Historical and Contemporary Romance Author

Reflections on Saturday’s Shootings in Tucson

I don’t tend to talk much politics on my blog, but every once in a while, it’s a necessity. This is one of those times.

In the wake of the deaths of six people, including a 9-year-old girl and a federal district court judge, and the shooting of 13 others, including Gabrielle Giffords, who is miraculously still fighting for her life, a lot of people on the left were quick to place blame on certain conservative commentators and politicians for inciting the shooter with their rhetoric. They were quick to do this even when it wasn’t entirely clear what the shooter’s motives were (and I still think it’s unclear; the young man is clearly unhinged, but whether any particular ideology can be considered responsible for his actions is a big question to me). People on both sides of the political spectrum are now calling for more civility in our country’s dicourse, and I think that would be nice but…frankly, I’m not holding my breath.

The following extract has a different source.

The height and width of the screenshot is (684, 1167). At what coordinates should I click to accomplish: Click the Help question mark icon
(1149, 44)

Why not? Partly, because political discourse has NEVER been particularly civil in the United States. Honestly, some of the stuff we think of as “over-the-top” these days (Sarah Palin’s gunsight map of targeted Congressional Districts, for example) would be considered laughingly polite by 19th century standards. If you want to see brutal political lambasting, just look up “Lincoln+cartoons” on Google and see what you get.

But the other reason I’m not holding my breath is because I know I am not always as temperate as I could be when people I disagree agree with express opinions I find morally reprehensible. As a Unitarian-Universalist, I am committed as a basic principle to respect the dignity and worth of all other human beings, but that doesn’t mean (I don’t think) that I have to respect their ideas when I find them to be bigoted, intolerant, uneducated, or just plain stupid.

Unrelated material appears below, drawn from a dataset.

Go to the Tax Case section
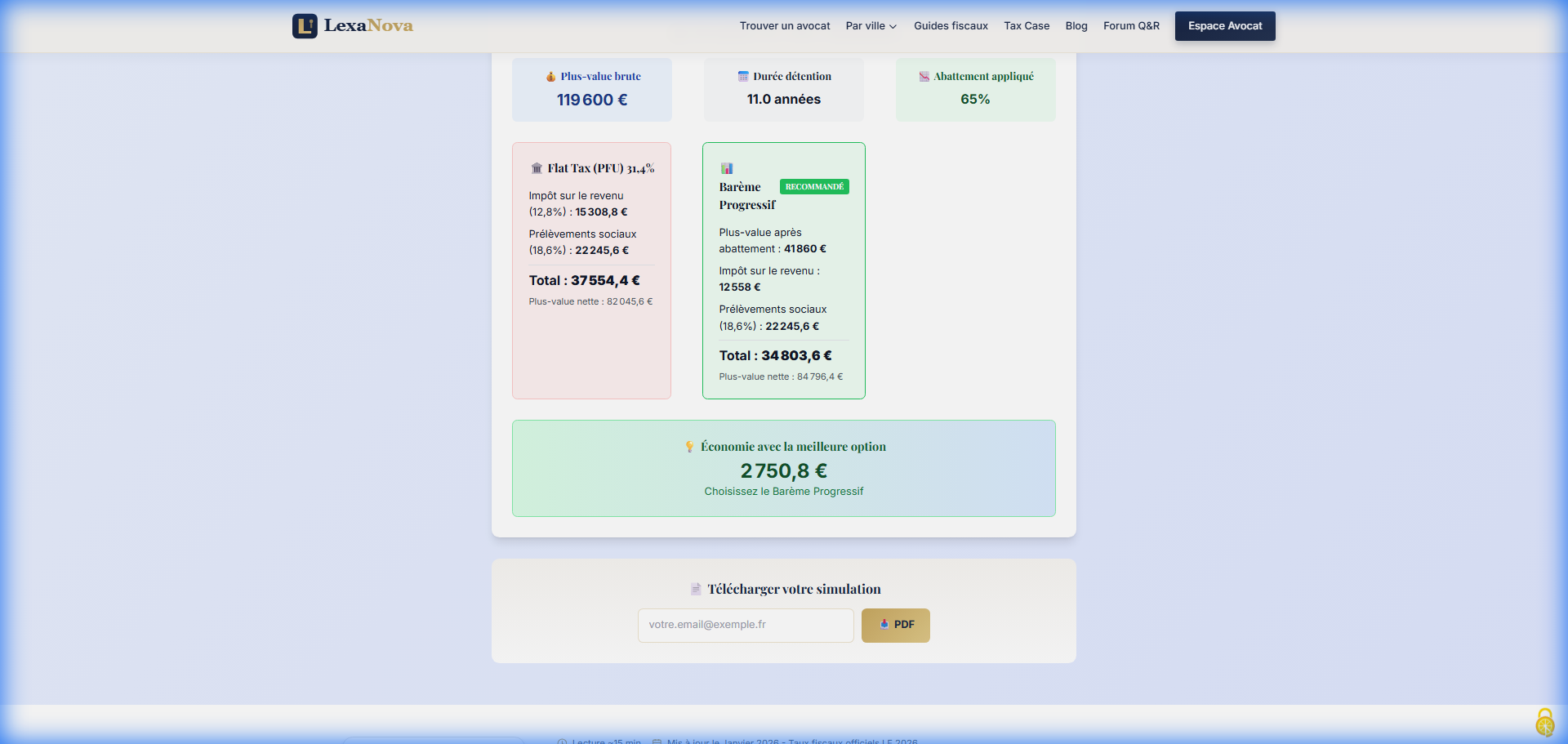 click(x=1027, y=26)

Still, as I’ve been ruminating on the meaning of the events in Tucson and what they mean, I’m reminded of something our minister said in a sermon a few years back. He couldn’t find a source for this quote and I haven’t been able to, either, but I really believe the sentiment it expresses and I imagine if everyone took these words to heart, the world would be a better, safer place for everyone:

Watch your thoughts, for they become words.
Watch your words, for they become actions.
Watch your actions, for they become habits.
Watch your habits, for they become your character.
Watch your character, for it is your destiny.